Maniphest backend for Metrics Grimoire
Closed, ResolvedPublic

Description

In T28#1182136, @Qgil wrote:

Bitergia has sent us a quote to develop a Maniphest backend for Metrics Grimoire, and to update http://korma.wmflabs.org/browser/its.html and related metrics with the new Phabricator data from December 2014 onwards.

Quim works on the bureaucratic steps. Meanwhile, @Aklapper and @Dicortazar can start working on the details.


Summary what is wanted (added by @Aklapper on 2014-04-30) to be on a par with which code already exists and might "just" need porting:

Pages currently existing on korma (but out of date due to switch from BZ to Phab), and what to do about them in a Phab world:

  • bugzilla_response_time.html (custom)
    • Median age graphs = less useful, don't focus on this for time being
    • Longest time without action = useful, if possible show 50 instead of 20 tickets
    • Longest time without comment = less useful, don't focus on this for time being
    • Longest time without resolution = less useful, don't focus on this for time being
  • its.html
    • All data makes sense on that page
  • its-contributors.html
    • seems to show basically everything that is already on its.html (apart from "filtered by tracker" active vs archive which looks like a not too important detail)?
  • its-repos.html
    • All data makes sense on that page
    • small upstream item: "tracker" seems to be the same as "domain", wondering if that's only in our case or a general glitch to fix

Note that further low-priority "wishful thinking" stuff (not "on a par" but enhancements) is in the comments of T28.

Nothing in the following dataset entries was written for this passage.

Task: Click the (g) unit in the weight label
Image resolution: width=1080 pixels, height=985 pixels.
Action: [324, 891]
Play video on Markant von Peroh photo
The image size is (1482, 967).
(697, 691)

Qgil created this task.Apr 16 2015, 10:02 AM
Qgil updated the task description. (Show Details)
Qgil raised the priority of this task from to High.
Qgil claimed this task.
Qgil set Security to None.
Qgil added subscribers: Dicortazar, scfc, kevinator and 5 others.

@Dicortazar: Could you elaborate a bit on the complexity of this task given the MetricsGrimoire architecture that I am not familiar with?
I'm interested to understand how modular this could be approached.
Could certain and specific functionality be implemented (that would currently require me to run SQL queries on the Phabricator databases)?
Would a Maniphest backend in MetricsGrimoire always require a dump of the Phabricator databases and MetricsGrimoire to extract and parse information from those DBs to then move information into MetricsGrimoire's own database schemes? I'm wondering how "dominant" the abstraction layer is when it comes to bug database backends in MetricsGrimoire.

@Aklapper, there's an introduction to the Metrics Grimoire toolset in the Puppetization of the tools [1]. We may provide extra info about the architecture in the wiki.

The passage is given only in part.